The OS-periment’s service model : release candidate

In this system, a lot of system services are provided using the concept of processes which provide services to each other, in a fashion similar to the UNIX “daemon” system. If you want a task to be done, you contact the process responsible for it and ask it to do it. I’ve already mentioned why I believe in this design earlier (security, fault impact minimization, etc). This post is less about the “why should I do that” side of things and more about exposing a potential design, and seeing how well it goes.

In this OS, giving work to do to a process is done using Remote Procedure Calls (RPCs). This mechanism has been chosen because it’s close to usual API calls and as such should offer a familiar interface to developers wanting to “give something work to do”. Language constructs or “stub” library code may be used to make it closer to a normal function call. Daemons are asked to tell the kernel about each allowed remote call (to avoid arbitrary code execution), along with full prototypes of the associated functions (to get rid of stack-based attacks and manage pointer-based function arguments more easily). Again, language constructs may be used to make this “broadcasting” process as simple as writing “broadcast” next to a function prototype.

A difference with usual procedure calls, though, is that in order to prevent deadlocks, remote calls will only exist in a non-blocking form. The calling process just sends a request, and optionally provides a “callback” function that is called when the remote call is over, providing results, and then it may continue its works. Callbacks are nothing but remote calls in the end, so processes are asked to provide a list of its “callback” calls to the kernel in the same way as described above, for the same reasons. Although it is still possible to emulate blocking behaviour in this model to some extent, when there’s really nothing to do until a task is completed (Thread T1 does something, T1 makes remote calls and dies just after, T2 is spawned by callback function, T2 continues work), developers are asked to carefully meditate the implications of such a behaviour whenever they choose to implement it, in order to avoid deadlocks (see the comment thread of this post).

Remote call processing may be done in two ways. The first option is to spawn a new thread in the daemon immediately after the remote call is made in order to handle the task. This is called the “threaded” behaviour. The second option is to spawn an inactive thread (and not create its stack right away, to save RAM), then put it in a “queue”. The daemon then runs tasks from the queue sequentially, one after the other : once a task is done, the next thread is picked up from the queue and run. This is called the “asynchronous” behaviour. As a rule of thumb, the threaded behaviour should be embraced for relatively independent operations with a significant amount of processing and a low amount of synchronization, as it scaled better across multiple cores in such situations, while the asynchronous behaviour should be preferred in remote calls which do nothing but IO or can’t be parallelized efficiently due to a high amount of synchronization, as it simplifies programming and may in some case even have better performance.
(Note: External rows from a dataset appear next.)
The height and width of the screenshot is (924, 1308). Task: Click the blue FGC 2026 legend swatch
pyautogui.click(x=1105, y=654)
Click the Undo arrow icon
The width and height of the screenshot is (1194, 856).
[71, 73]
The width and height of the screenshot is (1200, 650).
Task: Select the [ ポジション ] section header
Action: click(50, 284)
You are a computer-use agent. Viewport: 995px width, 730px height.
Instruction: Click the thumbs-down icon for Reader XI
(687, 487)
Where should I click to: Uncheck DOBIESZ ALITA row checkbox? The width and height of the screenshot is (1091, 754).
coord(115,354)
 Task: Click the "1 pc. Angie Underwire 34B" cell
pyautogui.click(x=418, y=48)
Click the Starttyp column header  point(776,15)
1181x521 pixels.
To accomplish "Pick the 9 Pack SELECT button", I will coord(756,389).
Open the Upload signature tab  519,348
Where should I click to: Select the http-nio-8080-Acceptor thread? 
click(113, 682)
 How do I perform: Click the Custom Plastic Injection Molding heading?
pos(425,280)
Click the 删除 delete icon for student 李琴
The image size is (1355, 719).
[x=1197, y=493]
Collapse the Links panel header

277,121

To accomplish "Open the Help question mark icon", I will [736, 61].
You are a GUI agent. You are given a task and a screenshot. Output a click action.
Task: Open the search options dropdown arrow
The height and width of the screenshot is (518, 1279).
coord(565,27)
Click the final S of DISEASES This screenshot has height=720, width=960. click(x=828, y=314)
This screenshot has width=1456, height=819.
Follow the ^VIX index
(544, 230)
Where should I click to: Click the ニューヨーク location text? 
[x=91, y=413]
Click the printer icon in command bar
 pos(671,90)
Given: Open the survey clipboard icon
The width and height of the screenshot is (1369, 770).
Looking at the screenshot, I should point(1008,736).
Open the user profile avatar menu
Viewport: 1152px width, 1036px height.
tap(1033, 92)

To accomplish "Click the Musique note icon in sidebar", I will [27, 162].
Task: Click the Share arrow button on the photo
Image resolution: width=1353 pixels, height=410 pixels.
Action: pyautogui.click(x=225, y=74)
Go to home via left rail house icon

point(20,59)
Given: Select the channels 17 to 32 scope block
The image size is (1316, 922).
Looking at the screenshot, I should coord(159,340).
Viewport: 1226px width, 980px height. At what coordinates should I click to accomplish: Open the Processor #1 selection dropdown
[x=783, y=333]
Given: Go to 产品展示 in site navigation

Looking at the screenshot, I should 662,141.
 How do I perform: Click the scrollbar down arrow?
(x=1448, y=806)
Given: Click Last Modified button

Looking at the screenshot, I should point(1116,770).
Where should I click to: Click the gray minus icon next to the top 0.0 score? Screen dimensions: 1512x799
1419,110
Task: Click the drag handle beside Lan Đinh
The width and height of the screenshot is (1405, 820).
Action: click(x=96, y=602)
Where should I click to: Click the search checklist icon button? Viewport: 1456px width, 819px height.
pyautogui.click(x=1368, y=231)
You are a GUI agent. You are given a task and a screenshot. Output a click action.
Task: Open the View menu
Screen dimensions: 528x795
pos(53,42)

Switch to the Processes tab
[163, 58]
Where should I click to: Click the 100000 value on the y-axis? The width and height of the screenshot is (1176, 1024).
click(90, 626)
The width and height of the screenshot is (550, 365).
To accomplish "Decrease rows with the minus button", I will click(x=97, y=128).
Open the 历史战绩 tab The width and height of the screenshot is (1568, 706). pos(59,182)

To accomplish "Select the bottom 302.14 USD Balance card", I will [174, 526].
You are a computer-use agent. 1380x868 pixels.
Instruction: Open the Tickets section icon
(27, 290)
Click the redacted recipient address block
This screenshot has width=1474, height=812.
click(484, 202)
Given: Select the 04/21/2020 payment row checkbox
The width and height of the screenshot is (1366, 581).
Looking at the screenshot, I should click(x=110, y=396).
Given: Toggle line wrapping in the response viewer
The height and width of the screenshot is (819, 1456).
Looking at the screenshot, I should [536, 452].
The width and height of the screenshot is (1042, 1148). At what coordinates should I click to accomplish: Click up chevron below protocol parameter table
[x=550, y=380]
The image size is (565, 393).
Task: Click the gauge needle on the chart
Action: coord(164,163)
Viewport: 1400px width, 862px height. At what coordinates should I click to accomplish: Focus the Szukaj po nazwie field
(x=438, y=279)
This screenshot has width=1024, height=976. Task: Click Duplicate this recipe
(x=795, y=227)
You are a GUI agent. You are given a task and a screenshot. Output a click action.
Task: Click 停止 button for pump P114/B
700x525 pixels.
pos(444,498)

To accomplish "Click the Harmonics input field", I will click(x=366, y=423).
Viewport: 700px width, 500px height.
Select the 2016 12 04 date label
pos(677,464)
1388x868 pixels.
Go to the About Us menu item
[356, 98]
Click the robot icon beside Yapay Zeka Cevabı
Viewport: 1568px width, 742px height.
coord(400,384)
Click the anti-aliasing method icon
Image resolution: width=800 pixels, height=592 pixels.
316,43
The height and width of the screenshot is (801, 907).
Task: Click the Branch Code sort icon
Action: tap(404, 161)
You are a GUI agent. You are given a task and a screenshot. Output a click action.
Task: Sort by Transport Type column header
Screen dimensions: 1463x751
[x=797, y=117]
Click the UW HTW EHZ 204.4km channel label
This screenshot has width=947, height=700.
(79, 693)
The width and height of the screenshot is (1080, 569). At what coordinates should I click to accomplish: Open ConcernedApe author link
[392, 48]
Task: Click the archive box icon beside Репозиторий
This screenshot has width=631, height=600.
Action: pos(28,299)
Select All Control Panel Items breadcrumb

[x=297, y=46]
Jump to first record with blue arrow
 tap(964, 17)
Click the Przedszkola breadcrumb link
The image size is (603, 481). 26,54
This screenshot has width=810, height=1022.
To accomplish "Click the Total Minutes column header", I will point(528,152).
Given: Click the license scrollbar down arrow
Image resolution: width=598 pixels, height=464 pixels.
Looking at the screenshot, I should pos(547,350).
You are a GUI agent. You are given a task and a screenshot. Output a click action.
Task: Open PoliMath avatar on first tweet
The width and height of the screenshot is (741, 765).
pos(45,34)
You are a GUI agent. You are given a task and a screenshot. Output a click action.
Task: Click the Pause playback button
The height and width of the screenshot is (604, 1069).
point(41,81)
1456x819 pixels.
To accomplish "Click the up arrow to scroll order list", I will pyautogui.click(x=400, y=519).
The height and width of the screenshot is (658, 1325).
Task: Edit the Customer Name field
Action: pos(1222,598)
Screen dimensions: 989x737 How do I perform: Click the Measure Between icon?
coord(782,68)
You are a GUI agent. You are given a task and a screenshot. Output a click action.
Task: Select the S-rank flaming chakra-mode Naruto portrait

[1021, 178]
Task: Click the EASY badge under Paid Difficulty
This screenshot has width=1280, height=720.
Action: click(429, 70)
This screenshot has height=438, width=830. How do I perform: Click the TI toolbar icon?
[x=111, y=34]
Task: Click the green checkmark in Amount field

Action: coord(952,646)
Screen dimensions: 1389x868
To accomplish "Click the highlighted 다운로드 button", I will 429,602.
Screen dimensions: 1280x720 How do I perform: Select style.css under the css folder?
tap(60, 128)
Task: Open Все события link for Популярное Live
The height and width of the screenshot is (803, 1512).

Optional extensions may be added to the remote call mechanism in order to achieve more complex behaviours when they are needed. Currently envisioned extensions are :

  • Timeouts– If a call has not been completed after a certain amount of time, the remote call is considered as failed. The remote thread is destroyed, the daemon is asked to perform a full clean-up of all internal state that may have been modified by the faulty thread, and the calling process is informed of the failure either through a special “failure” callback or its usual result callback with special parameters indicating failure. Although it may greatly improve the system’s fault resistance, this mechanism is optional because
    • It requires daemon manufacturers to write a “clean-up” function that may be very cumbersome to create and requires state saving functionality that may greatly hurt performance.
    • In some situations, estimating the amount of time required to perform a given task, even coarsely, may be very difficult. This is particularly the case for processing tasks based on a highly variable amount of data that cannot be known in advance.
  • Cooldown– In some situations, a remote call may be performed very frequently, and it may not matter if it is actually performed or not. Typical use case is when a “notification” call is emitted each time some data is modified and results in a user interface being updated, with no information about which modifications have been done included in the call parameters. In that case, to reduce the amount of processing and avoid voluntary or not DoSing of daemons, a “cooldown” delay may be used. It works as follows :
    • If two calls are made within a delay smaller than the cooldown delay, the second call is put on hold, and all subsequent calls are ignored.
    • Once the cooldown delay has elapsed, if a call has been put on hold, it is run.
  • Out of order execution – For asynchronous operation, the RPC mechanism normally ensures that tasks are performed in the order in which they come in, simultaneous requests being serialized by a fair dice mutex roll, and the daemon has no access to its pending task queue. This enforces more intuitive task processing behaviour. However, in some situations (typical use case being a HDD driver), the order in which RPC calls are processed may not actually matter, and processing tasks out of order may result in an appreciable performance gain. In that case, the daemon may enable out of order execution for one of its remote calls. This results in a system-wide visible flag for all processes that may make the call, and in the process having access to its pending task queue and being able to re-order it
    (Note : The process may not use this access and implement its own out of order execution mechanism, whenever this is better suited to the problem).
  • Security checks – Considering that this OS’ philosophy is that as much as reasonably possible, software should only have access to the system capabilities they need, checking if a process has the right security tokens in order to do something is a task which will be frequently performed. RPC calls sound like the right place to do such checks, because they will be the preferred way to access system services. As such, it only seems natural to add security token checks to the RPC system. It would work as follow : when broadcasting function prototypes, daemons may restrict which kind of processes will have access to the broadcasted functionality by asking the kernel to check for the presence of specific security tokens when a remote call is made. Besides this “binary” token functionality (processes either have or don’t have the token), some situations will require more fine-grained token checks. As an example, filesystem access tokens may specify that a process only has access to some regions of the filesystem. In that case, daemons may request from the kernel to receive the token as an additional RPC call parameter for further examination.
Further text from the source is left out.